Eventhough it is obvious that etcd cannot be used as an alternative nosql database, I think the above explanation will prove it cannot be an suitable alternative.


The only answer I've come to see are those between our ears. Guess we need to show first that it can be done, and what the benefits are.

My colleagues seem to shy off it because "it's for storing secrets, and common truth". The etcd v3 revise made etcd capable of much more, but the news hasn't simply rippled down, yet.

Let's make some show cases, success stories. Personally, I like etcd because of the reasons you mentioned, and because of its focus on dependable performance.


First, no. Etcd is not the next nosql replacement. But there are some sort of scenarios, where it can come in handy.

Let's imagine you have (configuration) data, that is mostly static but may change on runtime. Maybe your frontend needs to know the backend endpoints based on the customers country to comply with legal and you know the world wide rollout is done in phases.

So you could just use a k8s configMap to store the array of data (country -> endpoint) and let your backend watch this configMap for changes. On change, the application just reads in the list and provides a repository to allow access to the data from your service layer. All operations need to be implemented in the repository (search, get, update, ...) but your data will be in memory (probably a linked hash map).
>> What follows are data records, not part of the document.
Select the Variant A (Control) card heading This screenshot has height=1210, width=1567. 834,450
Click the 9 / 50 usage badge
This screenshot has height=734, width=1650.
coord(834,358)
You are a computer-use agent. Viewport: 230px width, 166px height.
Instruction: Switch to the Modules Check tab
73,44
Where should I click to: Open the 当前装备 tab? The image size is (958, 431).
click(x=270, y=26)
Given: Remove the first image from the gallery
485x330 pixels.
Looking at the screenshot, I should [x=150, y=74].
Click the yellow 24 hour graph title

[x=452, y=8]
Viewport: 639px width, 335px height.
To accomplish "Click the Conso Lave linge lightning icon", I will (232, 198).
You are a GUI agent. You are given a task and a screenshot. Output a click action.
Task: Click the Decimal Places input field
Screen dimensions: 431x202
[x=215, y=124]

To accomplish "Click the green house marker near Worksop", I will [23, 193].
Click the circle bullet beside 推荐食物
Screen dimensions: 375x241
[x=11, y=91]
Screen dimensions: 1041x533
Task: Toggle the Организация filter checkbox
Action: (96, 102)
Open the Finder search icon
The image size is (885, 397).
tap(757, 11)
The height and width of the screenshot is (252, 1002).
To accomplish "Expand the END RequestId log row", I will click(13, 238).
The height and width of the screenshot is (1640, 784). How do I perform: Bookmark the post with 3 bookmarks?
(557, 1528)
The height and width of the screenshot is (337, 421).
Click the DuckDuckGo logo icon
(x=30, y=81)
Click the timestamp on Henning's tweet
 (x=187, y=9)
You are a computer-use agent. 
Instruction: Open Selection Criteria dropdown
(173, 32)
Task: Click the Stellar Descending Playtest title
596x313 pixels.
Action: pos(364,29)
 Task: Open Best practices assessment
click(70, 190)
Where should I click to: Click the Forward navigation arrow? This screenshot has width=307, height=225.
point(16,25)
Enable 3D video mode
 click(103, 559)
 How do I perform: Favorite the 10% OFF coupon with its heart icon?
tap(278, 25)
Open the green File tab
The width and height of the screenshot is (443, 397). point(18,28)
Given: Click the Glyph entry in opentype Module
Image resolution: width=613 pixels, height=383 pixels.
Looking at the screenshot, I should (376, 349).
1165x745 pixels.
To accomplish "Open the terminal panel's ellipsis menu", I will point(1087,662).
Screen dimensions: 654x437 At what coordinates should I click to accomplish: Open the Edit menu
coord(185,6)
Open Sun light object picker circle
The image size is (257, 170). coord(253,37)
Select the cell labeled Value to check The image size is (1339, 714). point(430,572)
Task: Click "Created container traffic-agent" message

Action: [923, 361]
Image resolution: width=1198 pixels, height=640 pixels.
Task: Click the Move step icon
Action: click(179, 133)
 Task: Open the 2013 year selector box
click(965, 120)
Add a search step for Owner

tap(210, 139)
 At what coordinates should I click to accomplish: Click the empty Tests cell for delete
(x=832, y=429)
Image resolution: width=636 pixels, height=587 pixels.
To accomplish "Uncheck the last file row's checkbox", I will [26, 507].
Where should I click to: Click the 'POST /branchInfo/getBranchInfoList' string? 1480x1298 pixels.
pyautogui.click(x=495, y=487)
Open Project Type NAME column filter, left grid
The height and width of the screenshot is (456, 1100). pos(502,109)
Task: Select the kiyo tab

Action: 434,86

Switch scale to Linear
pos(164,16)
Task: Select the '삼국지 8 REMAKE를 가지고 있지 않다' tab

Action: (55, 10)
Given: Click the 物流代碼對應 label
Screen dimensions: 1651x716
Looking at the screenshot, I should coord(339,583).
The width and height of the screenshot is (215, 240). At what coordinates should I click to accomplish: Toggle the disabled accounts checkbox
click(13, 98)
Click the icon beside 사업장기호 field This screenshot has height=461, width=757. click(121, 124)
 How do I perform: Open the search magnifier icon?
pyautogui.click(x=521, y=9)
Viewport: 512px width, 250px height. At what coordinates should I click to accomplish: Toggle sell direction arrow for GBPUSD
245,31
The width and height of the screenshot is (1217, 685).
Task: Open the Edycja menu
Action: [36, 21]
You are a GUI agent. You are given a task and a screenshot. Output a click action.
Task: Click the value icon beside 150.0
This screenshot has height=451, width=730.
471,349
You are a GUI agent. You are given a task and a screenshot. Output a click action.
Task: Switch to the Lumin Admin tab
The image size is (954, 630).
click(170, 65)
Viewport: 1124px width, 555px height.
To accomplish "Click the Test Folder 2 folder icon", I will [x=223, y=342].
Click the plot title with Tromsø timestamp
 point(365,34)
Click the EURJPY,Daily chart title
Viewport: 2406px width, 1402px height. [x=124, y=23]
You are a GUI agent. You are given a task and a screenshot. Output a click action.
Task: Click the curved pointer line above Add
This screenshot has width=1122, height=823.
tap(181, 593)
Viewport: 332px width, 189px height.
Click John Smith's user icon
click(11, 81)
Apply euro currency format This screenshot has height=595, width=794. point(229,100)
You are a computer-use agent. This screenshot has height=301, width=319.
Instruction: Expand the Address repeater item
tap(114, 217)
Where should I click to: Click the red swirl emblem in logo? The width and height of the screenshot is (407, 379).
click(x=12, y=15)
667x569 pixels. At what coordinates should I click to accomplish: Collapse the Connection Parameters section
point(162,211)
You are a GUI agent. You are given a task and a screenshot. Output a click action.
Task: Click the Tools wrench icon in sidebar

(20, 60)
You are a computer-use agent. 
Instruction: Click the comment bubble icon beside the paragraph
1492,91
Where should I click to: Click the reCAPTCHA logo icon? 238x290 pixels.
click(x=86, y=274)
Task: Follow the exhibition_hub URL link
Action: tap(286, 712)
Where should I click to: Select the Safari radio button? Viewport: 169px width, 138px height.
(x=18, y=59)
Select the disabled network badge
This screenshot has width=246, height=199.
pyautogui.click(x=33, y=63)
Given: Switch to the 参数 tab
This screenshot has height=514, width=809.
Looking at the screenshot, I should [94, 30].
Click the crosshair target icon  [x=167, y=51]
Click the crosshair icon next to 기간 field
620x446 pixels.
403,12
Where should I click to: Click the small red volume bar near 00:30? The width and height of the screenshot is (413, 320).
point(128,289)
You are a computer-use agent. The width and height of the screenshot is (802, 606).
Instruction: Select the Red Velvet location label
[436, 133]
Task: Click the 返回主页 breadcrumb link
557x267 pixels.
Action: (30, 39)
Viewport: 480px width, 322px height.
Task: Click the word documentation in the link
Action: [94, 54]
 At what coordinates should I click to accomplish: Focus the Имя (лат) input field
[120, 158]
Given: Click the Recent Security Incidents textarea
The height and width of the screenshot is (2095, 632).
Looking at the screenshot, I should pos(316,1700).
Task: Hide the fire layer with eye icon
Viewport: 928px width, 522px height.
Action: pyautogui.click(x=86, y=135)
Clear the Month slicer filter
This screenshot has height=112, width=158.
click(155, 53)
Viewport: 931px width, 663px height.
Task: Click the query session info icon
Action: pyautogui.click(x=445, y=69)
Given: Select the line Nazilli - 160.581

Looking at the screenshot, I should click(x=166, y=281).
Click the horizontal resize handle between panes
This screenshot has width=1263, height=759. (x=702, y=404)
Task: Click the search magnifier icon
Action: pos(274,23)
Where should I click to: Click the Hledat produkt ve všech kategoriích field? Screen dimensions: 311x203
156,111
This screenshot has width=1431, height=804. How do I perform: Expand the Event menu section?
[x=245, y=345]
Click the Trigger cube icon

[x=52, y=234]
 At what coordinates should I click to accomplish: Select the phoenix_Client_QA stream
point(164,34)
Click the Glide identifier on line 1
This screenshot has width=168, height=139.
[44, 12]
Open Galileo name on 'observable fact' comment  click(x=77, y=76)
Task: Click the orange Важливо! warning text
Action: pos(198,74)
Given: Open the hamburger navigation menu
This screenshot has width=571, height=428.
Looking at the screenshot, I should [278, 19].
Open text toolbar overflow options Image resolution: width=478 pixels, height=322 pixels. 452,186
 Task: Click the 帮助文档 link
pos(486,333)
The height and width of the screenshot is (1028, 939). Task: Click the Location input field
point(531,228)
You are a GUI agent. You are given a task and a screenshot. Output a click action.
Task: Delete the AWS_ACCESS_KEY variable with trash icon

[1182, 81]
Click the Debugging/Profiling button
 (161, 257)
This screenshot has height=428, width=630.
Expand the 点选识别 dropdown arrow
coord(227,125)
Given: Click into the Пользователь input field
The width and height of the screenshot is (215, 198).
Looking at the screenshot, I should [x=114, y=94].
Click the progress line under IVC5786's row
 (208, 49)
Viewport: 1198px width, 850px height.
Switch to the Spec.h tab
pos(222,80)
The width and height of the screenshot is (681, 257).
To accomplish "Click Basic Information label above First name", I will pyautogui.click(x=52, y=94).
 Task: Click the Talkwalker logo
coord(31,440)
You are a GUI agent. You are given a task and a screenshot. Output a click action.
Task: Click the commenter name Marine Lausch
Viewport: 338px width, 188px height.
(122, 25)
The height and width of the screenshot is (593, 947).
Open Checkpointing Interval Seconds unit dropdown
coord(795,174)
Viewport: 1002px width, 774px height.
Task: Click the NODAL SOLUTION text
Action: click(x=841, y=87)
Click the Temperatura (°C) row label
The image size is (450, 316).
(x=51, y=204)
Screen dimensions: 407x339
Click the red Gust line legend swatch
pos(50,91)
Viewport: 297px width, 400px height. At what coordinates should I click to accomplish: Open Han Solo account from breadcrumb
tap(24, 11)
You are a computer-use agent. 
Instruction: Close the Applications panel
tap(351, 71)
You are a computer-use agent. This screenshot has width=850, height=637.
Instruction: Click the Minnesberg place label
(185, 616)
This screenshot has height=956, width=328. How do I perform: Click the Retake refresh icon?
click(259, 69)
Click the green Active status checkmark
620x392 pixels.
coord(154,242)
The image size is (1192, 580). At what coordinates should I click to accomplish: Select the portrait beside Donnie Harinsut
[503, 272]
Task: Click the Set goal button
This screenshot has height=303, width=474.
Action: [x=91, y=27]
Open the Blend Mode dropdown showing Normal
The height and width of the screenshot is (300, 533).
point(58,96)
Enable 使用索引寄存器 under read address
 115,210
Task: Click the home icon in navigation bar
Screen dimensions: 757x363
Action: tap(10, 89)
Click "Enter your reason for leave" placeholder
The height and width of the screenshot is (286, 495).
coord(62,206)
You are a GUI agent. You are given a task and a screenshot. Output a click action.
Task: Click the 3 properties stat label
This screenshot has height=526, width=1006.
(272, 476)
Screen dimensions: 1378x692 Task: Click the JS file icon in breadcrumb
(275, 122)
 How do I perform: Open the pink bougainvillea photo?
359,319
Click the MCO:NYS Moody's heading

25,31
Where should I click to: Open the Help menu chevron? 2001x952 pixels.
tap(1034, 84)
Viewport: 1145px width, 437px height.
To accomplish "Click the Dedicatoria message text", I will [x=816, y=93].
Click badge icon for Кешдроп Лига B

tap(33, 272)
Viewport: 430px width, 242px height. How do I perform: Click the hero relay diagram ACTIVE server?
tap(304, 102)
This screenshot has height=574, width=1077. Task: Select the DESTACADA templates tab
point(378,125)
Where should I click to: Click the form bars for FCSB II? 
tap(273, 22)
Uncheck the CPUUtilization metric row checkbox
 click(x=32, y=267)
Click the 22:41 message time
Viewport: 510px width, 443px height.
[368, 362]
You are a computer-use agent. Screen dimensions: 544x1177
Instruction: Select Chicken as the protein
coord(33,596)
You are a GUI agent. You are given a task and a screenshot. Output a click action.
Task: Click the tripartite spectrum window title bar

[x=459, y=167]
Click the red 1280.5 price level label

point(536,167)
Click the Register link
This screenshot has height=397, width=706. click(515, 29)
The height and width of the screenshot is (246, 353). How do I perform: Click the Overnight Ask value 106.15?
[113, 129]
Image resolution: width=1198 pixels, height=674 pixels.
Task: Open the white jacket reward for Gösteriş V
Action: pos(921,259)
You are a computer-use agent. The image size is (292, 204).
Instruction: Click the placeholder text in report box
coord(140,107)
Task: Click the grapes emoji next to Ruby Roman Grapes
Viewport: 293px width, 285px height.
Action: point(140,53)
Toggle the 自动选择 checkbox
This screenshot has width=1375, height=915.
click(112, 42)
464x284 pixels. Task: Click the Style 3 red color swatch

So it will be very quick to retrieve (like a local cache).

If data get changed by the application just serialize the list and patch the configMap. Any other application watching the configMap will update their internal state. However there is no locking. So quick changes may result in race conditions.

etcd allows for 1Mb to be stored. That's enough for almost static data.

Another application might be feature toggles. They do not changed that much but when they do, every application needs to know quickly and polling sucks.